JMIR Publications

ABSTRACT

Background:

Over the past decade, clinical care has become globally dependent on information technology. The cybersecurity of healthcare information systems is now an essential component of safe, reliable, and effective healthcare delivery.

Objective:

The objective of this study is to provide an overview of the literature at the intersection of cybersecurity and healthcare delivery.

Methods:

A comprehensive search was conducted using PubMed and Web of Science (WoS) for English-language peer-reviewed articles. We carried out chronological analysis, domain clustering analysis, and text analysis of the included articles to generate a high-level concept map composed of specific words and the connections between them.

Results:

Our final sample included 472 English-language journal articles.
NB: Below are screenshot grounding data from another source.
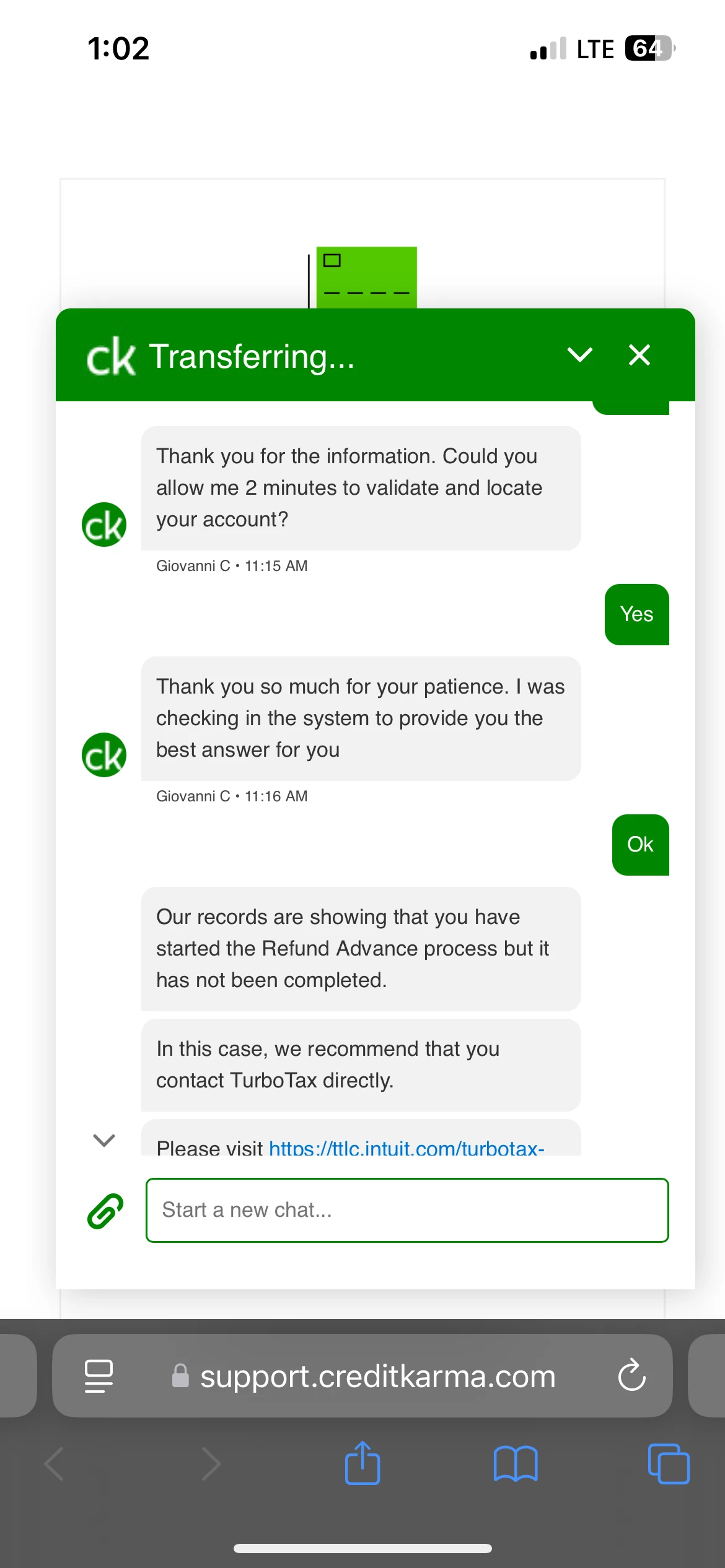Screen dimensions: 725x1568
Task: Click the paperclip attachment icon
Action: tap(105, 1210)
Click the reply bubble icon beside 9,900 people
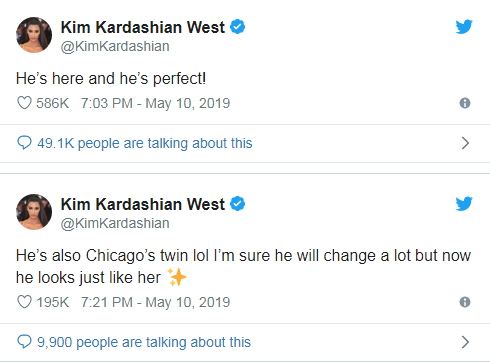 (x=24, y=342)
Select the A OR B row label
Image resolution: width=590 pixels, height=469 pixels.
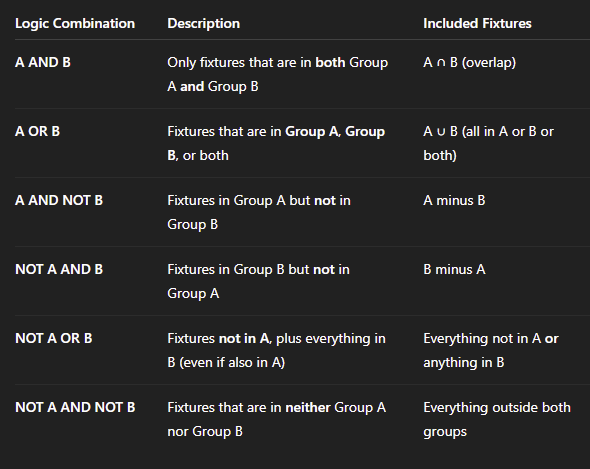tap(38, 131)

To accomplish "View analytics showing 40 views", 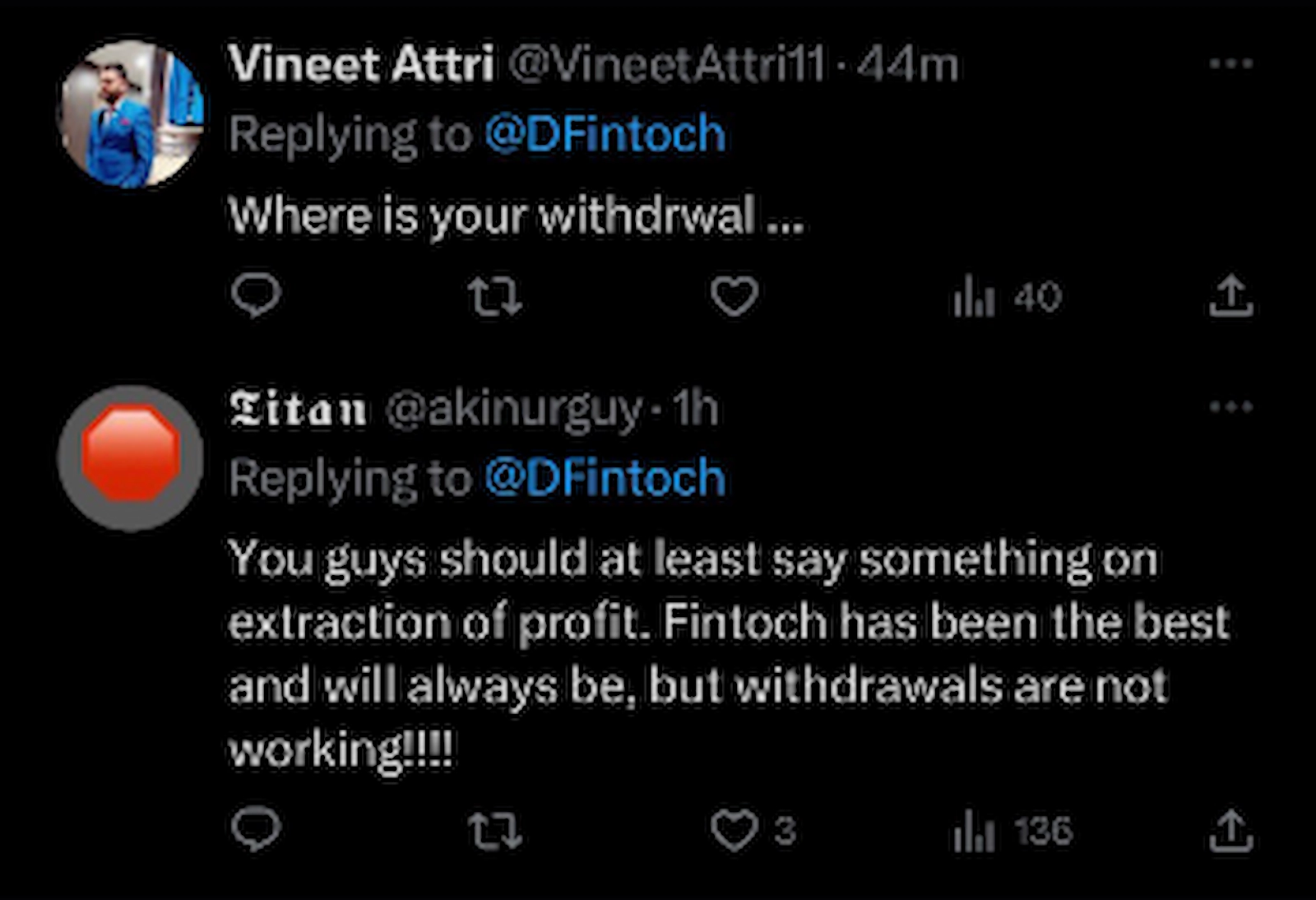I will pyautogui.click(x=1004, y=299).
Our review results revealed that the majority of articles are focused on technology: Technology-focused articles made up more than half of all the clusters, while only 32% were managerial. This focus on the technological aspects of cybersecurity suggests that non-technological variables (human-based and organizational aspects, strategy and management) may be understudied. Also, software development security, business continuity, and disaster recovery planning each accounted for 3% of the studied articles. Our results also show that physical security is lacking in research, with only 1% of the literature being categorized as such. Cyber vulnerabilities are not all digital. Many physical threats contribute to breaches, and these threats potentially affect the physical safety of patients.

Conclusions:

Our results revealed an overall increase in research in this area, and identified major gaps and opportunities for future work.